* _Provided data_
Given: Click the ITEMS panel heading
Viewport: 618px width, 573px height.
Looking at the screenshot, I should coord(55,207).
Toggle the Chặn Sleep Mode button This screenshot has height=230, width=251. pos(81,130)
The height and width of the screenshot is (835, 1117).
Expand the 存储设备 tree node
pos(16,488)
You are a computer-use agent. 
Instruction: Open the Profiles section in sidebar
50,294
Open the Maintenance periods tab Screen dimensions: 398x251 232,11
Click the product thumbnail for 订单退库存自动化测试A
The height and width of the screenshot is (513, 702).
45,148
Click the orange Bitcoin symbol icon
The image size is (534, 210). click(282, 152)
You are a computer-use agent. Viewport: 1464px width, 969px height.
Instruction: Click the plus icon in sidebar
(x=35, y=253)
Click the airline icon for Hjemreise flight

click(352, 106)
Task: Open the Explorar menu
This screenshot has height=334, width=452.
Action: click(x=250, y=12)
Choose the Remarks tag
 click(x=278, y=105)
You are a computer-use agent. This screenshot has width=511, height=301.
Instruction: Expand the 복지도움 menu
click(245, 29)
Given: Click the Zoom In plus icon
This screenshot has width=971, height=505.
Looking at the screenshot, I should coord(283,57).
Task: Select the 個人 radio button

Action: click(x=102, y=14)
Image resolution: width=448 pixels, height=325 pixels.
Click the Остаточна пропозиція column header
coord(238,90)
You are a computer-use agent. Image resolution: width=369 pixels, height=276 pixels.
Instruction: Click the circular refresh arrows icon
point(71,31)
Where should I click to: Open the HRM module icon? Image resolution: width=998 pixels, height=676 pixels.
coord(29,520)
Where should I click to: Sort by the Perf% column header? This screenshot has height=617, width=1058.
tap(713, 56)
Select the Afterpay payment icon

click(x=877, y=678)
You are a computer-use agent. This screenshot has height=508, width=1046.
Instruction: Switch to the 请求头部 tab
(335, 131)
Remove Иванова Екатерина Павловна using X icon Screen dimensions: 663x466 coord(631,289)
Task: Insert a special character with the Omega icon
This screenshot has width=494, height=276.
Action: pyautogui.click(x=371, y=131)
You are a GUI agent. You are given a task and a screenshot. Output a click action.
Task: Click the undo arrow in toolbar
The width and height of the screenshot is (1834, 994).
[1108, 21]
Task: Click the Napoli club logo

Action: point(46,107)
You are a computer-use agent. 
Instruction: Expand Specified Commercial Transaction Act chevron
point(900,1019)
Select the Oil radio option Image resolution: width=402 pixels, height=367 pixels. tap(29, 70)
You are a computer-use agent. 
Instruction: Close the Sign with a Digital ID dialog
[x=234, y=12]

* _Exercise goal_
Report only how many lines in the listing contain the string "computer".

* _Exercise result_
7